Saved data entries
>>
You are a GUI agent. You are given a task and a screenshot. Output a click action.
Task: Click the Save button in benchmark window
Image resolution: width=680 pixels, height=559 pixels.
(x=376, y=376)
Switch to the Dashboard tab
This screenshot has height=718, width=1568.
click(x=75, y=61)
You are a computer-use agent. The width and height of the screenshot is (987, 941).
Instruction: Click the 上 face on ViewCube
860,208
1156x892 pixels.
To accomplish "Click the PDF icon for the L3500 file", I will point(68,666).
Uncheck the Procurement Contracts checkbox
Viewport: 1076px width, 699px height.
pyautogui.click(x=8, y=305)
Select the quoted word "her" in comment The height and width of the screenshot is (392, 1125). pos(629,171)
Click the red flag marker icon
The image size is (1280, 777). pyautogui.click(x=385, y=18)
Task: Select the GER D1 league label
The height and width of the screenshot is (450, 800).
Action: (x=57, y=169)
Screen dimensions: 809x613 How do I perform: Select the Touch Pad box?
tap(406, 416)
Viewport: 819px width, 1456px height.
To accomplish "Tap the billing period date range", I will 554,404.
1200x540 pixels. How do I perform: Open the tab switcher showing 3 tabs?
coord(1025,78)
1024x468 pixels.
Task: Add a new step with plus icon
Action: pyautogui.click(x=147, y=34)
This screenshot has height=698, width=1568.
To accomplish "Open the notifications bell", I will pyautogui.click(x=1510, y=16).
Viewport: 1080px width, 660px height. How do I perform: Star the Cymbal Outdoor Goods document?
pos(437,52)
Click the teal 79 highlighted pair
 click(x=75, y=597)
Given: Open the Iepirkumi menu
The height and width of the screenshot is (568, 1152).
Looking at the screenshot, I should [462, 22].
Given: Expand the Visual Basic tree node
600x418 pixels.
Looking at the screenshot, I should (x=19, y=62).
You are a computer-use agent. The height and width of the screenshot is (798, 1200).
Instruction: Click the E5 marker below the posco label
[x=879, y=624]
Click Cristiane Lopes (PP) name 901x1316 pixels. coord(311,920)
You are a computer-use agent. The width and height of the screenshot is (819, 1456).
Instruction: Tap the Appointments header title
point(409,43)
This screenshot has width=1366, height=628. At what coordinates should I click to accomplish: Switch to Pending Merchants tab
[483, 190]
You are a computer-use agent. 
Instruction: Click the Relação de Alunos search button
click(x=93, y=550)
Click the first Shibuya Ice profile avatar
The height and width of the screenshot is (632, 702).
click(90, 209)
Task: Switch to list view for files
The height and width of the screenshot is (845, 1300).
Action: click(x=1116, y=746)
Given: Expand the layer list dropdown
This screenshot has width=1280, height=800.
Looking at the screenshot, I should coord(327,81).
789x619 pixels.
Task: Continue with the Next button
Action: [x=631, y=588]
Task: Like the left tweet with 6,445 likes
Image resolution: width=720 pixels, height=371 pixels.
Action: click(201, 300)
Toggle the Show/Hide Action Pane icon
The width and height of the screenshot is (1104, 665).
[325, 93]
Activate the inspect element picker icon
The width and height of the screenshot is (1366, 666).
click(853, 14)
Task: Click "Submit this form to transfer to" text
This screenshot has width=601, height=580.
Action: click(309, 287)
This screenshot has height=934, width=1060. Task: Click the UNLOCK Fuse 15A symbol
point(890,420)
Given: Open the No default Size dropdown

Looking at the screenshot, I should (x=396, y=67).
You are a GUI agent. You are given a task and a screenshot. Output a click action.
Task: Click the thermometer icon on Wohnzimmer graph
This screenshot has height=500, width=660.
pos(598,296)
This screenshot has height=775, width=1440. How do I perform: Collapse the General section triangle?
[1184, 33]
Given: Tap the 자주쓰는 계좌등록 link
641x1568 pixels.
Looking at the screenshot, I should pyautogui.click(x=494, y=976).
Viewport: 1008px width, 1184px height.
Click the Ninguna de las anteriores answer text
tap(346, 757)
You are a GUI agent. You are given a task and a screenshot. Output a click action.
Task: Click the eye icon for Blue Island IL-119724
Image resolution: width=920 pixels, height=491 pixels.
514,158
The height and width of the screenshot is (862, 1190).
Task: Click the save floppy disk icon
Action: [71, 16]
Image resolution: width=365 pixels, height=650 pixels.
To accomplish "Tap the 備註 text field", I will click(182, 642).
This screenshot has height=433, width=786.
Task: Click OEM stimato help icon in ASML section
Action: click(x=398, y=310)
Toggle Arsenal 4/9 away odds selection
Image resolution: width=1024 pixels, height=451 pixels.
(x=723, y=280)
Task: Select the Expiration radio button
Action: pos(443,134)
<<
## Work instruction
Within the entries, find all lines that contain "list" and copy each one.

## Exercise result
Task: Switch to list view for files
Given: Expand the layer list dropdown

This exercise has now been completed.